Giovanni Tonucci (born 4 December 1941 in Fano, PU, Italy) is an Italian archbishop of the Catholic Church. He worked in the diplomatic service of the Holy See from 1971 until his retirement in 2017.

Diplomatic career
From 1971 till the end of 1973 his diplomatic career took him to Yaoundé, Cameroon, then, from 1974 to 1976 to the United Kingdom.
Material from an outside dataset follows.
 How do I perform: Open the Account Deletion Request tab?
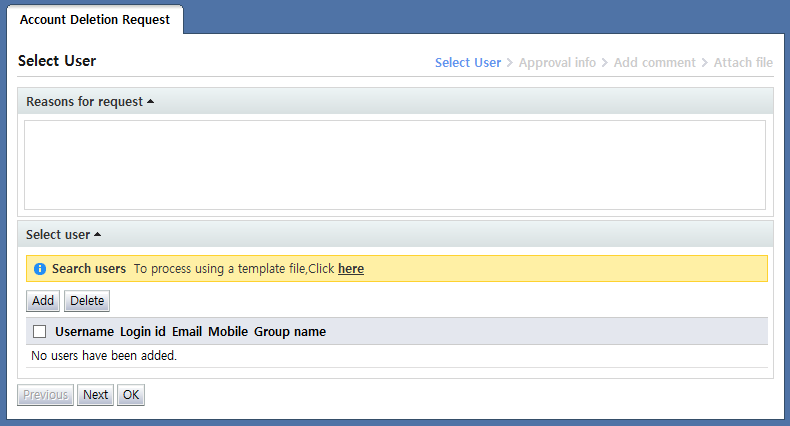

From July 1976 he was back in Rome, assigned to the Section for General Affairs of the Holy See Secretariat of State where he worked with Agostino Casaroli, until being transferred, in April 1978, to the Section for the Relations with States under Achille Silvestrini. At the end of the 1984 he was assigned to the Apostolic Nunciature in Belgrade, at that time still the Yugoslavia, where he worked until the summer of 1987 when he was transferred to the Nunicature to the United States in Washington.

On 21 October 1989 Tonucci was appointed Titular Archbishop of Torcello and Apostolic Nuncio to Bolivia.

He was consecrated a bishop on 6 January 1990 by Pope John Paul II, with co-consecrators Msgr. Giovanni Battista Re and Msgr. Miroslav Stefan Marusyn.

On 9 March 1996 he was named the Apostolic Nuncio to Kenya.

The role of Permanent Observer Permanent Observer of the Holy See to the UN Environment and Human Settlements Programs (UNEP/UN–HABITAT) was added the next year.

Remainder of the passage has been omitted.